• **Exercise instructions**
Transcribe exactly the lines from the one holding "This screenshot has width=576, height=513." through the closing line of the entries below. Pictures stay out of the copy.

[Pixel coordinate grounding data]
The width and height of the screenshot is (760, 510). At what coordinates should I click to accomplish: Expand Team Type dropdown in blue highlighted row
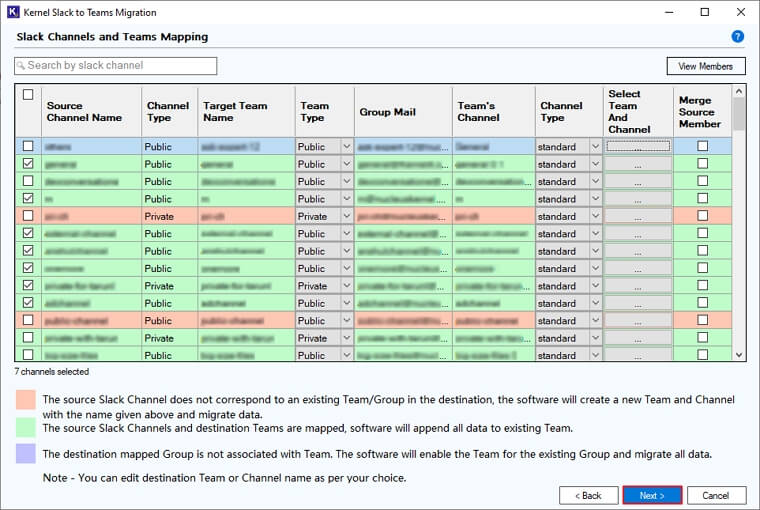pyautogui.click(x=346, y=146)
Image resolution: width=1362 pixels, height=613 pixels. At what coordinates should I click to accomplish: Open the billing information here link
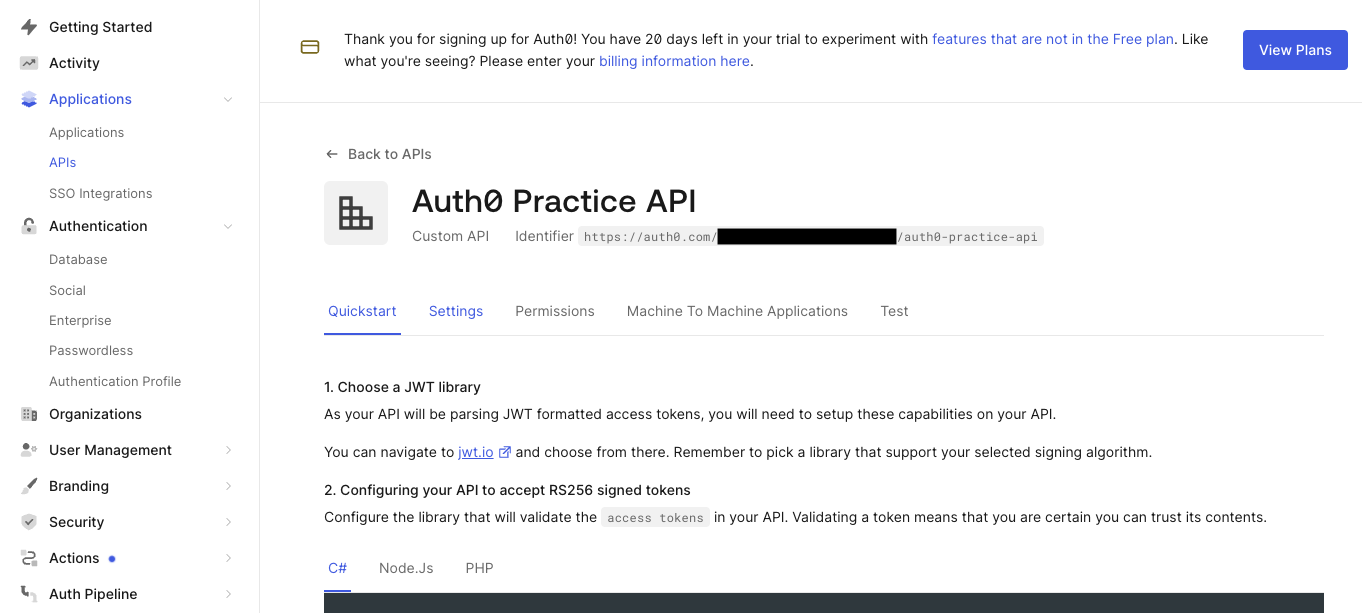[674, 60]
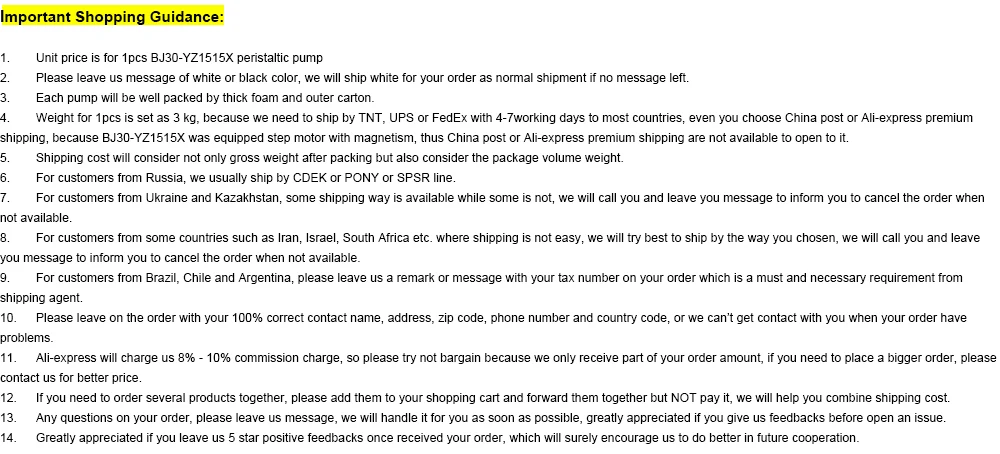Click the shopping cart combine shipping sentence
The width and height of the screenshot is (1000, 454).
click(x=493, y=398)
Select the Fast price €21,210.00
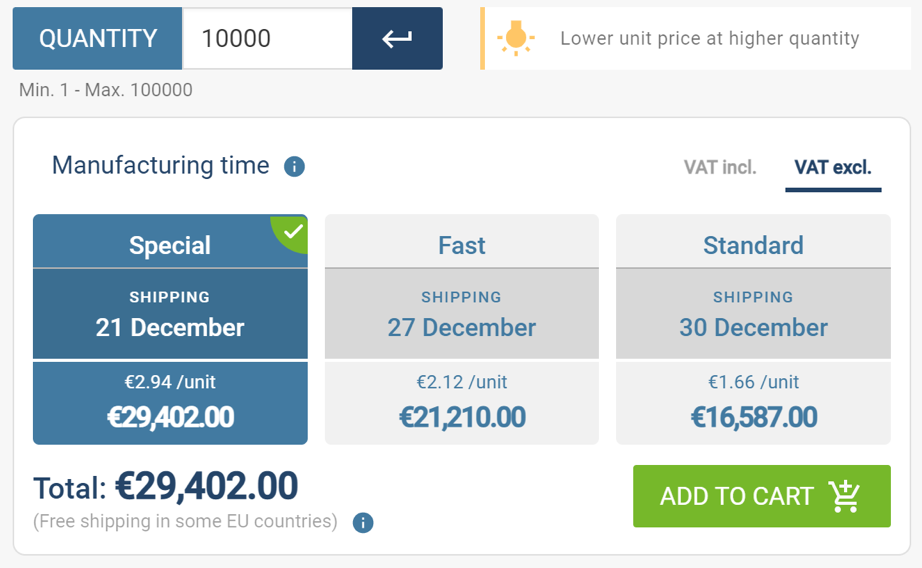This screenshot has height=568, width=922. 462,417
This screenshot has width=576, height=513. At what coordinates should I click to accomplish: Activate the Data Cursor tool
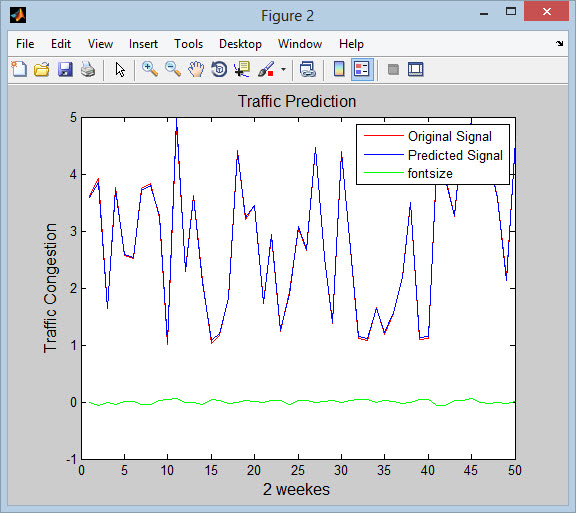(x=242, y=69)
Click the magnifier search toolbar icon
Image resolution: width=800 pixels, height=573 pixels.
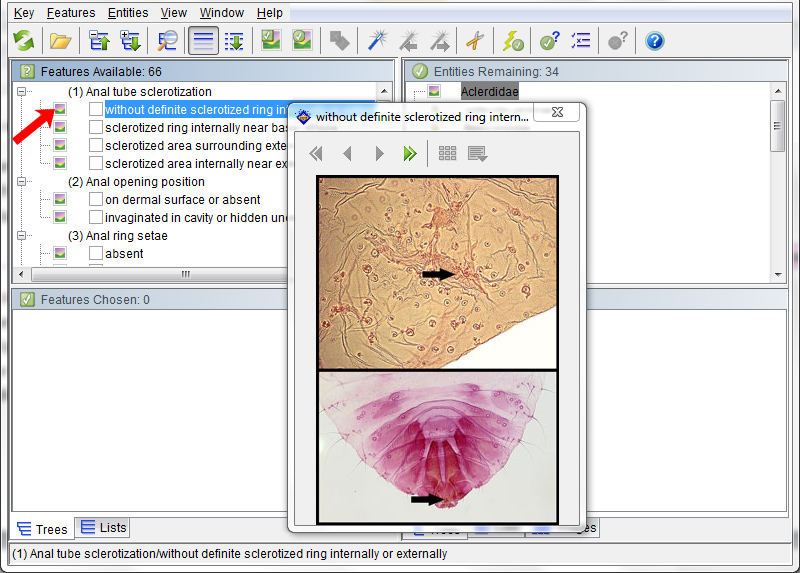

• **Written solution**
This screenshot has width=576, height=513. At what coordinates should I click to accomplish: Activate the Data Cursor tool
(x=242, y=69)
Click the magnifier search toolbar icon
Image resolution: width=800 pixels, height=573 pixels.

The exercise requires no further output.